NOTE:
I'm posting my personal journey of participating in a boot camp, as a person who recently seriously started to learn programming. So it might not contain useful information at the moment. But hopefully, after four months, I will post things that are encouraging to aspiring developers, with current posts as evidence of how much I have grown since the beginning.
About learning
It's been two weeks since the boot camp started, and I feel like I have learned a lot more this past two weeks than what I have learned on my own for the past several months, although it was on and off.
My motivation for joining the boot camp was to put myself in an immersive learning environment with people who are also motivated. I've tried self-learning, but no matter how much I was diligent, I realized my learning progress can't be as fast as someone who learns in a community with wealth of information and with people who are very motivated. After all, humans are social creatures and we learn from one another.
Before joining the boot camp, I did some due diligence on the boot camp by reading blogs from people who have participated in previously, and I sensed that the teaching quality might not be as good as I hoped it would be. (I was quite right. Rather than explaining why and how things work the way they work, their teaching style is more like "Don't try to understand. Just do it.")

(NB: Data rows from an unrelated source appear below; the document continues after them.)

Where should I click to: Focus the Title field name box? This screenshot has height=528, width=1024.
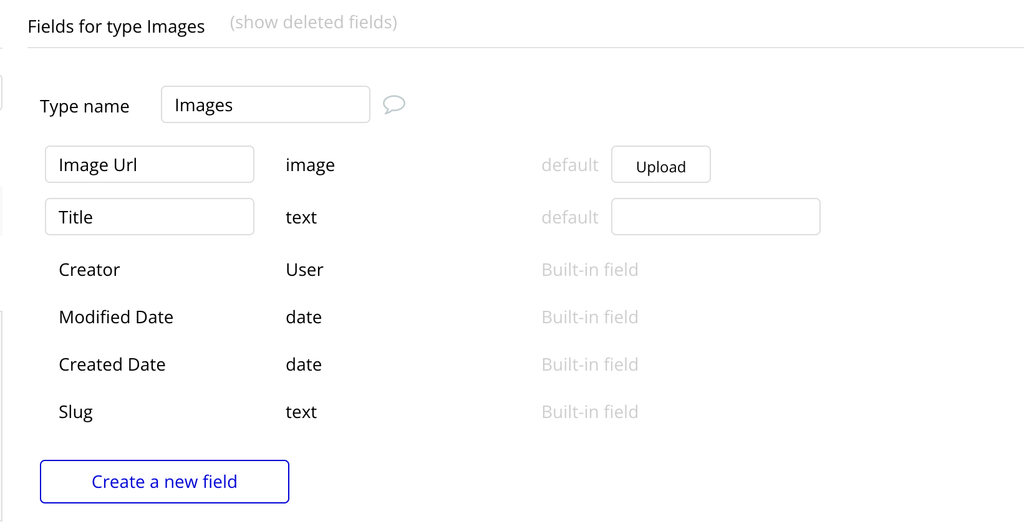click(x=149, y=217)
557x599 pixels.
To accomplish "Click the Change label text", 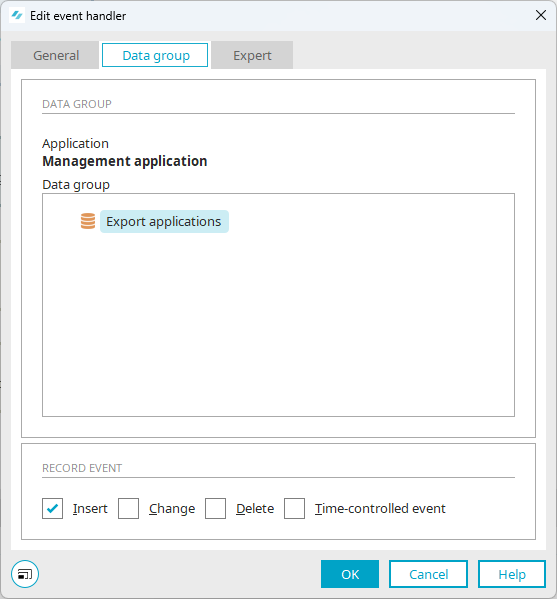I will tap(172, 509).
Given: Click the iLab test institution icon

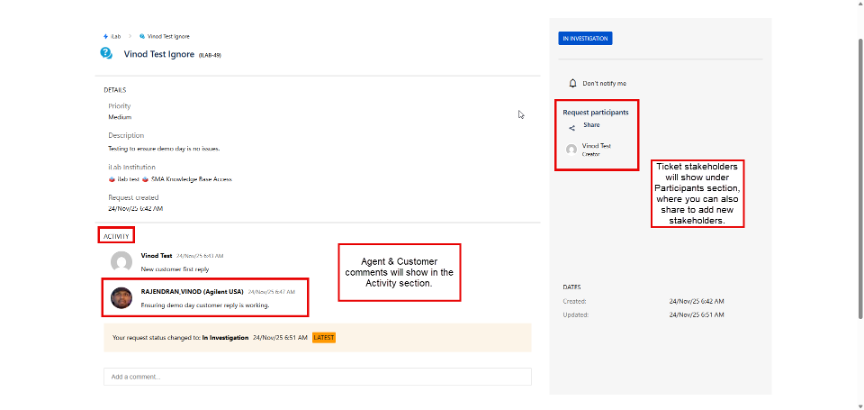Looking at the screenshot, I should pos(112,179).
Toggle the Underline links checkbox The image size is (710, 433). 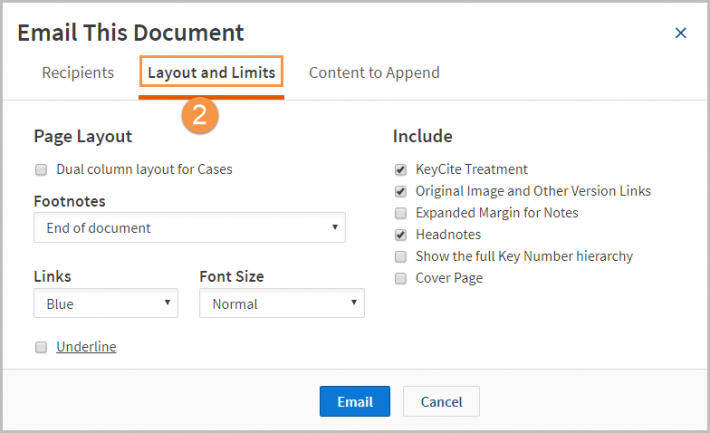[x=41, y=347]
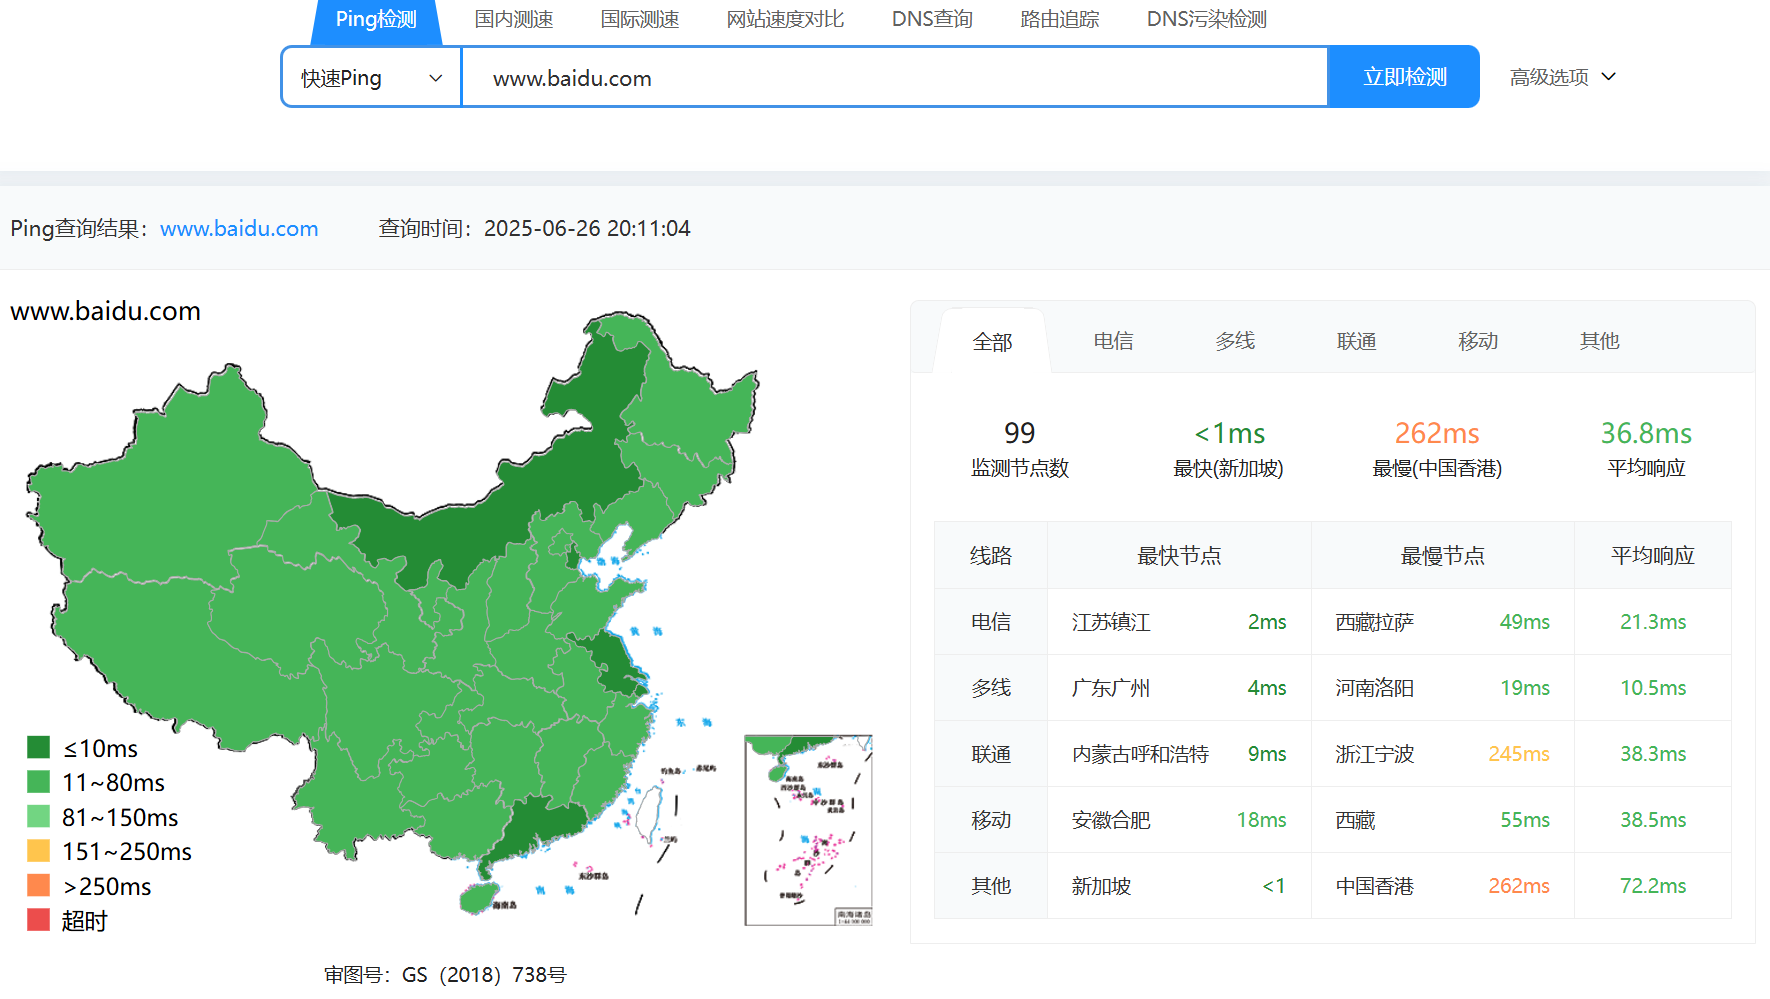Click the ≤10ms dark green legend swatch
This screenshot has width=1770, height=999.
39,747
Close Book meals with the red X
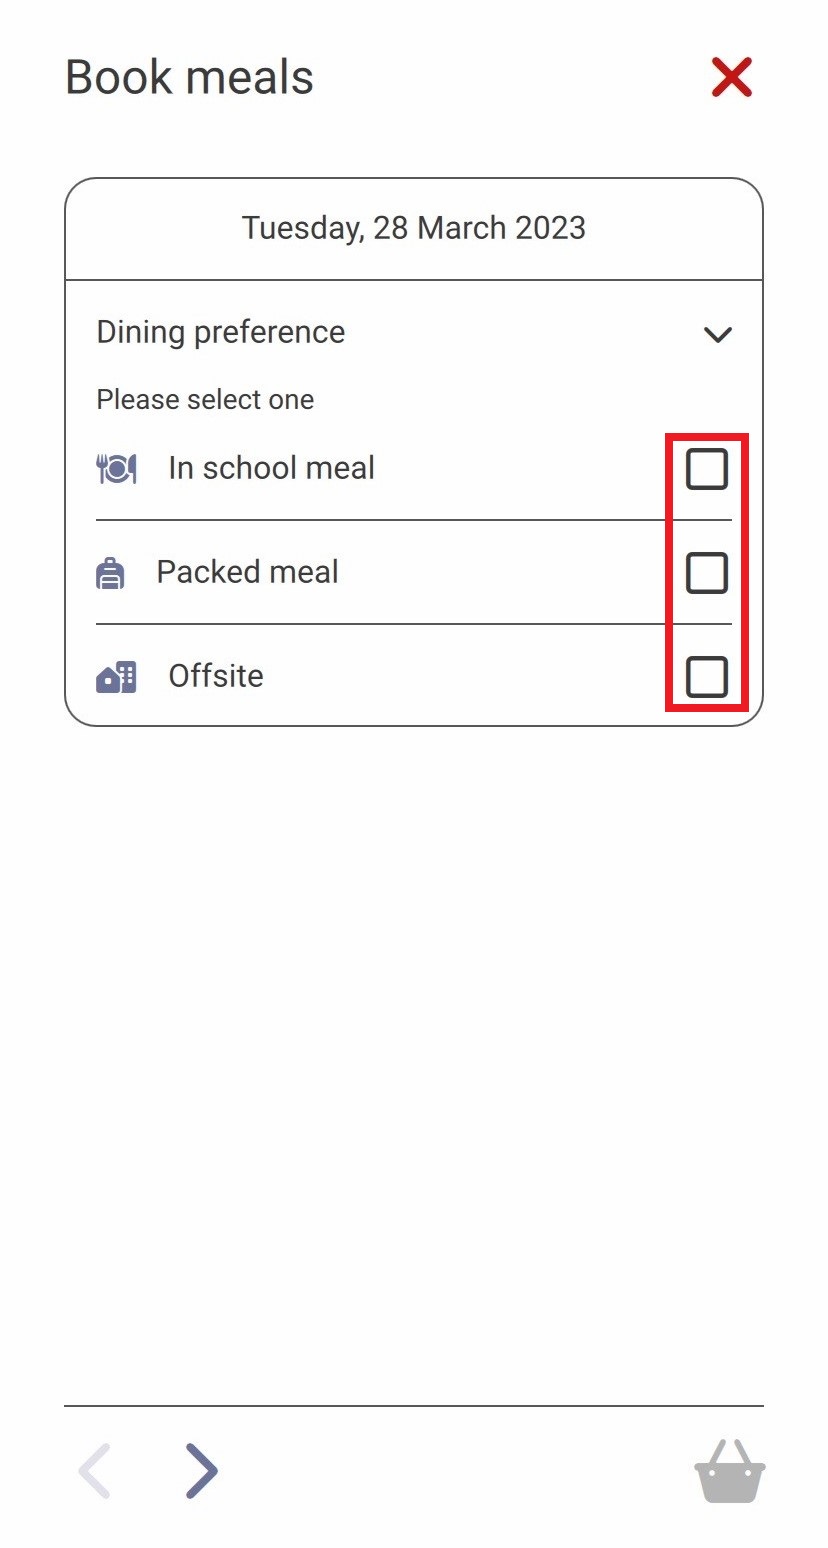This screenshot has width=828, height=1548. (732, 77)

But despite the shortcoming, I am quite pleased with how much I have learned and progressed over the past two weeks. Because of the assignments' deadlines and of the other people who are working hard in the same space (well, a virtual space. We are learning in a metaverse called a "gather town." We each have our own avatar and communicate via web cams), I push myself more than when I was learning alone. For any shortfall of the learning materials, I google it, and apparently, one of the virtues of being a good developer is being good at googling.
They say "If you want to go fast, go alone. If you want to go farther, go together." (Not sure about the origin. Some say it's an African proverb.)
So, I think I made the right decision.